The Pearl River, originating from the southeastern Tibetan Plateau and transporting substantial sediments into the northern South China Sea, records the coupled influence of tectonics, climate, and surface processes in East Asia. However, the timing and mechanisms of its reorganization remain debated. Here we use the landscape evolution model Badlands to explore hypotheses for the Pearl River's drainage history since the Cenozoic, incorporating reconstructions of dynamic topography, lithospheric deformation, and surface processes. Our simulations suggest that the early Cenozoic landscape of South China was westward‐tilted with a paleo‐coastline ∼300 km south of its present‐day location, where the western tributaries and the paleo‐Pearl River evolved independently. Intensified precipitation associated with the East Asian monsoon may have promoted headward erosion and drainage integration, establishing a Pearl River–scale network at the end of the Late Oligocene. Models with overestimated precipitation produce premature sediment flux peaks, whereas stepwise precipitation increases reproduce the timing of river integration inferred from detrital zircon provenance shifts.

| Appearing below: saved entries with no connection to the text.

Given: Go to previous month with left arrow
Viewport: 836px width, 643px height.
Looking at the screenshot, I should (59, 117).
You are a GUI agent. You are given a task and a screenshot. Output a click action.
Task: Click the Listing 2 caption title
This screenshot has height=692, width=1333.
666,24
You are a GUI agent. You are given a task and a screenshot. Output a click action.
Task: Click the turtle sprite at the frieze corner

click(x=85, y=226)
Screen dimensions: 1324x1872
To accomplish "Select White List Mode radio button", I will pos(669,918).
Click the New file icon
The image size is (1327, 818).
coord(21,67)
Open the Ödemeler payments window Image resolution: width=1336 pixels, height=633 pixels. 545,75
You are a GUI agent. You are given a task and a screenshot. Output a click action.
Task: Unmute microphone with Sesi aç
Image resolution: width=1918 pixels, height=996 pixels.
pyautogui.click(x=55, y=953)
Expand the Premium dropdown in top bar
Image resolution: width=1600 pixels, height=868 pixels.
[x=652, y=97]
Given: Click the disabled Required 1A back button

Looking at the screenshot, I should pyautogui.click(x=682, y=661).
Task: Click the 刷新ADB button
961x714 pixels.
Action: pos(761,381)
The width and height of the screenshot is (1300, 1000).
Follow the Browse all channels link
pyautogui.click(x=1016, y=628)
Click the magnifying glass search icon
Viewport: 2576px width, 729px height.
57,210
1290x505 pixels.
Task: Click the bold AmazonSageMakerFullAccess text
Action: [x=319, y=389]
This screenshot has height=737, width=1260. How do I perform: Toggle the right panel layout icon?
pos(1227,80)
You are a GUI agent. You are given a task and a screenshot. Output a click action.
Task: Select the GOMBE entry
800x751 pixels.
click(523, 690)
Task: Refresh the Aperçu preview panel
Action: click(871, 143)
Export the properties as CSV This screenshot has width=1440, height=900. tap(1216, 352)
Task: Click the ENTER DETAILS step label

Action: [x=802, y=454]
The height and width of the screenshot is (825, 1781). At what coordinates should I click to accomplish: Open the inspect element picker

Dynamic topography and tectonic forcing shaped the broader landscape but played a secondary role compared to precipitation in controlling drainage development. Although Badlands simplifies fluvial and hillslope processes, the experiments provide testable hypotheses for the climate–tectonics–surface‐process coupling that drives the evolution of large monsoon‐influenced river systems.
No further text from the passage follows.